The Greek conception of a hero does not always run parallel to our modern or yogic conceptions. Achilles himself gives a brief definition of a hero when he remembers his heroic and now deceased friend, Patroclus: "... he longed for his man-hood, his gallant heart— what rough campaigns they'd fought to an end together, what hardships they had suffered, cleaving their way through wars of men and pounding waves at sea."

The Greek hero is fully a man and enters into the activities of ancient manhood — war, plunder, adventure — with a happy heart. He worships the gods in the prescribed way, honoring them outwardly by burning thighs of oxen, and inwardly with an attitude of humility and reverence, always recognizing his own place in the divine scheme of things and recognizing that whatever powers are at his disposal are ultimately god-given.

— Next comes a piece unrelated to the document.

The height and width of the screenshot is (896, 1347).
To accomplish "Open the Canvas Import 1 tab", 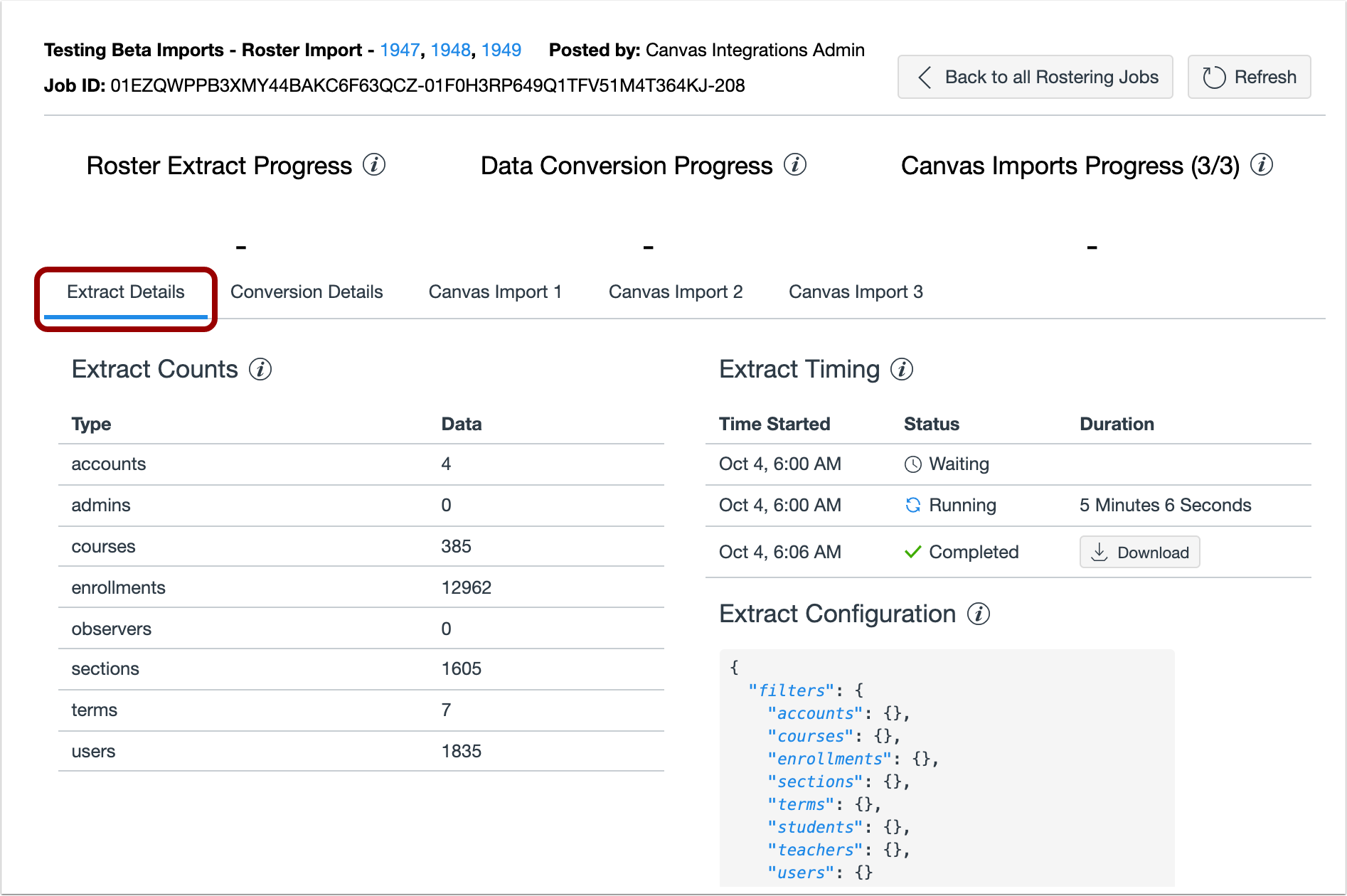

The Iliad gives us the striking example of such a man —Achilles, who abides in the human dimension of life, but is pulled godward by unseen forces (called gods by the Greeks). Achilles fulfills his social obligations, earns honor by his physical courage and prowess as a warrior, reveres the gods and listens to their guidance. He is able to express pity and mercy and friendship to his foe when the gods demand it of him.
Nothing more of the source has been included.